Task description: If a line below contains the string "link", copy it out.

[Saved entries]
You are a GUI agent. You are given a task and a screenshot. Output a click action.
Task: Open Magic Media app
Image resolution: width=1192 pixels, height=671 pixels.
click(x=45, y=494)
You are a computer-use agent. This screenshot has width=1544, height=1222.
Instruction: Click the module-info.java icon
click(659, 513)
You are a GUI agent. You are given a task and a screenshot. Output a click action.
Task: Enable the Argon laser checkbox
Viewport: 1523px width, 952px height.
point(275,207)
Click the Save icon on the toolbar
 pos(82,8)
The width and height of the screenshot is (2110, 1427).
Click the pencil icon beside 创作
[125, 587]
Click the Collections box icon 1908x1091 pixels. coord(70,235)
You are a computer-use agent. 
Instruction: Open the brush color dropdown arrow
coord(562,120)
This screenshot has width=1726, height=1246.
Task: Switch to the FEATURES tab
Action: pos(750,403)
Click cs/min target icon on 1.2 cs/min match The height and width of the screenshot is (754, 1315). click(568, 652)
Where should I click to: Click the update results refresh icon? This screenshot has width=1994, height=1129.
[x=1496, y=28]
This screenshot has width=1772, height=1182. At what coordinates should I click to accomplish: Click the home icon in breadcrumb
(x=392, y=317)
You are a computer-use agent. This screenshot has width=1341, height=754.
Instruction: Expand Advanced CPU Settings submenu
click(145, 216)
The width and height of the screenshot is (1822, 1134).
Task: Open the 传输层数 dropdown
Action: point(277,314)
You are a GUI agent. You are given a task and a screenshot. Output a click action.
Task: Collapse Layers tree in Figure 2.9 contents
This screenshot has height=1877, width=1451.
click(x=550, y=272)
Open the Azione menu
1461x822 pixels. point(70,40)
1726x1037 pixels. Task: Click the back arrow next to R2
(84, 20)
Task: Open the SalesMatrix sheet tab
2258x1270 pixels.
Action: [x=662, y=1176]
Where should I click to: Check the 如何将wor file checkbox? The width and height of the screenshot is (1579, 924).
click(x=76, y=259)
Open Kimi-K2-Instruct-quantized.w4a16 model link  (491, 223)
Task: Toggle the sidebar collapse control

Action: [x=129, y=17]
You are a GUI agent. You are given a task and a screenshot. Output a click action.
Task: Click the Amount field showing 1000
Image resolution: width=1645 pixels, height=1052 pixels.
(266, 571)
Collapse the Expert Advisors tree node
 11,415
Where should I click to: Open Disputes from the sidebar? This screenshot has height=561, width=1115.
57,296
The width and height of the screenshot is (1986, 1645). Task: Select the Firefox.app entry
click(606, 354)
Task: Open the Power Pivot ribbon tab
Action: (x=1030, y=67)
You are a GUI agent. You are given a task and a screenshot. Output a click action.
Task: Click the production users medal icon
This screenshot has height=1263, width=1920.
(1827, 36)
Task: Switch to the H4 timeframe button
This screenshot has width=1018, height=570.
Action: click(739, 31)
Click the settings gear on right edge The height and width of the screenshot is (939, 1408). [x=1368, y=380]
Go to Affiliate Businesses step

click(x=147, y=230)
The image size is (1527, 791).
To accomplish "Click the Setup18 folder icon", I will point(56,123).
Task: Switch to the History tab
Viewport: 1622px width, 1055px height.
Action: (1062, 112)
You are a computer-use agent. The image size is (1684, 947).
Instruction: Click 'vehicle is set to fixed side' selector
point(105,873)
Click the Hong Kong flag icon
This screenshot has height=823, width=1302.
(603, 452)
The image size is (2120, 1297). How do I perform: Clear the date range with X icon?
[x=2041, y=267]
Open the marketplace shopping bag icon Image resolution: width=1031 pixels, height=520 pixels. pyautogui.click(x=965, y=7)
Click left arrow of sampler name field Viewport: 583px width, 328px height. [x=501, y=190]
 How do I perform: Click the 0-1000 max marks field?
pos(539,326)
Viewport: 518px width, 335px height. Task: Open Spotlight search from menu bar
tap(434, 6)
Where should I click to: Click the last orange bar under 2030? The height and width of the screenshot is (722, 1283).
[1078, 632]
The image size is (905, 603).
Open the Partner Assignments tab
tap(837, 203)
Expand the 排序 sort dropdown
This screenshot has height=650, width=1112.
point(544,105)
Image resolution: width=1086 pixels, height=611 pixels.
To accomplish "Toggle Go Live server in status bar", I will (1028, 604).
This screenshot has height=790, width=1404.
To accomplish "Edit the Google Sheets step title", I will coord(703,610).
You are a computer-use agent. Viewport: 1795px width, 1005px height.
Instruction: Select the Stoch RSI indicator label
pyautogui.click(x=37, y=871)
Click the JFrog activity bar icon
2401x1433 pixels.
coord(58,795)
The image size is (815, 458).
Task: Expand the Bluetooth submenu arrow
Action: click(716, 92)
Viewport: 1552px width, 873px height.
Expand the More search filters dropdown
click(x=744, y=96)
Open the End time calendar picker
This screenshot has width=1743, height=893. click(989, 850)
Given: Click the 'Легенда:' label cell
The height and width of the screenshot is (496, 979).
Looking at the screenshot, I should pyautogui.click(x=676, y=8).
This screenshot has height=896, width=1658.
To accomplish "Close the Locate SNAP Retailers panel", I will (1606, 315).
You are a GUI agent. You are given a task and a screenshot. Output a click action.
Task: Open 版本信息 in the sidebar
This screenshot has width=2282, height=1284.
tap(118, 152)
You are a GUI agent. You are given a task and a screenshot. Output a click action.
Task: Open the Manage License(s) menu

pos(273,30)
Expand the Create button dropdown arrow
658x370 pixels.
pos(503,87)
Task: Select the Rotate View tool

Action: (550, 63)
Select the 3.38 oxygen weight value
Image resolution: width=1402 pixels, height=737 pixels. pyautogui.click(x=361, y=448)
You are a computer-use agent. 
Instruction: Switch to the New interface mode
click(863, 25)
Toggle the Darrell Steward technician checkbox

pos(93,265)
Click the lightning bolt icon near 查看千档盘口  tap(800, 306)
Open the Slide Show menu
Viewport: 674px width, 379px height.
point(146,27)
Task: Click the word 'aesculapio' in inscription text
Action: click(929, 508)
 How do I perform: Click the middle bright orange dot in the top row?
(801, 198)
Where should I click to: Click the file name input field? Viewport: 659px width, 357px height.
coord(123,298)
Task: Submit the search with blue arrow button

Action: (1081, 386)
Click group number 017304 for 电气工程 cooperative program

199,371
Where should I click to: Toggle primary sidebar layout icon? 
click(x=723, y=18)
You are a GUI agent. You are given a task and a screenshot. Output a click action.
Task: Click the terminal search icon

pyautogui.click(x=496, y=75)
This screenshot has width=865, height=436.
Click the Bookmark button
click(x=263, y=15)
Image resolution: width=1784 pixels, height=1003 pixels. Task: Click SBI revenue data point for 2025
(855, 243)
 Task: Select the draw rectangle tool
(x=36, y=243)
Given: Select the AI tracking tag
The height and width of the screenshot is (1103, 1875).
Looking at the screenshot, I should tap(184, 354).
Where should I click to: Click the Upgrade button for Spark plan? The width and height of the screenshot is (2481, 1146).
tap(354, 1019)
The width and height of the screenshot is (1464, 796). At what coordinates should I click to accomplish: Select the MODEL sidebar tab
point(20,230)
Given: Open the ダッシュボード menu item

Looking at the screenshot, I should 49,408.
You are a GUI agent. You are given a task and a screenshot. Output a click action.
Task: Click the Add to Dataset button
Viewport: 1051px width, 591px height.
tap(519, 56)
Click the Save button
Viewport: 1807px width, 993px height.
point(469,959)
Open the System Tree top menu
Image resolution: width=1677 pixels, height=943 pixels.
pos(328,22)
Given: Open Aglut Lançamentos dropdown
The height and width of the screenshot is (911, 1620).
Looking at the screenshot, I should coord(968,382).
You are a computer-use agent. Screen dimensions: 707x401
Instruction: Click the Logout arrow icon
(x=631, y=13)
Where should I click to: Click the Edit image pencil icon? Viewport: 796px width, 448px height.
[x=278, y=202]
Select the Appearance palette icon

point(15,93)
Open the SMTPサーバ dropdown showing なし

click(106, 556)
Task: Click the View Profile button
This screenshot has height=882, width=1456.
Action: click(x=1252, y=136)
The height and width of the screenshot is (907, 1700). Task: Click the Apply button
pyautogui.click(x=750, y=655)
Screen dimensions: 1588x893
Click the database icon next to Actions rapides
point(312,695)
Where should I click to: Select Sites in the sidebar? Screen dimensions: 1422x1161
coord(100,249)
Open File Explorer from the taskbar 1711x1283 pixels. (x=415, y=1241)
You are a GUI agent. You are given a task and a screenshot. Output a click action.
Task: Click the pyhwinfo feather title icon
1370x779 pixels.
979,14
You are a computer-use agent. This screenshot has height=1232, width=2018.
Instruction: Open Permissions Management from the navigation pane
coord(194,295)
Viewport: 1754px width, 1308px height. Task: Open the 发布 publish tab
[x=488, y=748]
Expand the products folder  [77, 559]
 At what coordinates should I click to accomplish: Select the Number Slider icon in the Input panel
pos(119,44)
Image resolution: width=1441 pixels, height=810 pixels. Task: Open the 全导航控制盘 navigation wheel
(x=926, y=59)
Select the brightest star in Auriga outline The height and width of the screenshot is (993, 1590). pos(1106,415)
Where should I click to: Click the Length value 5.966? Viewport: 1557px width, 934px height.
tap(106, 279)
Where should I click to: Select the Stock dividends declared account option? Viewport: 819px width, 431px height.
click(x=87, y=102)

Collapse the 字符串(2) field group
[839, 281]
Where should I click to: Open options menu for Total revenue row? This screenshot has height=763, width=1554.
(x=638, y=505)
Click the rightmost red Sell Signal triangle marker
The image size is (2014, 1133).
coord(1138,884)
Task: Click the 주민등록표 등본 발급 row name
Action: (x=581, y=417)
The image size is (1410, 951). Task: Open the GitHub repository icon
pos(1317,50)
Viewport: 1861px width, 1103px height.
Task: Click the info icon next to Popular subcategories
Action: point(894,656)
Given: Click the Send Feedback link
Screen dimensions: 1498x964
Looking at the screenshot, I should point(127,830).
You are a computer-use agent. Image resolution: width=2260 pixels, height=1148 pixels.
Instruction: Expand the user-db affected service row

Output for this task:
Open Kimi-K2-Instruct-quantized.w4a16 model link  (491, 223)
Given: Click the Send Feedback link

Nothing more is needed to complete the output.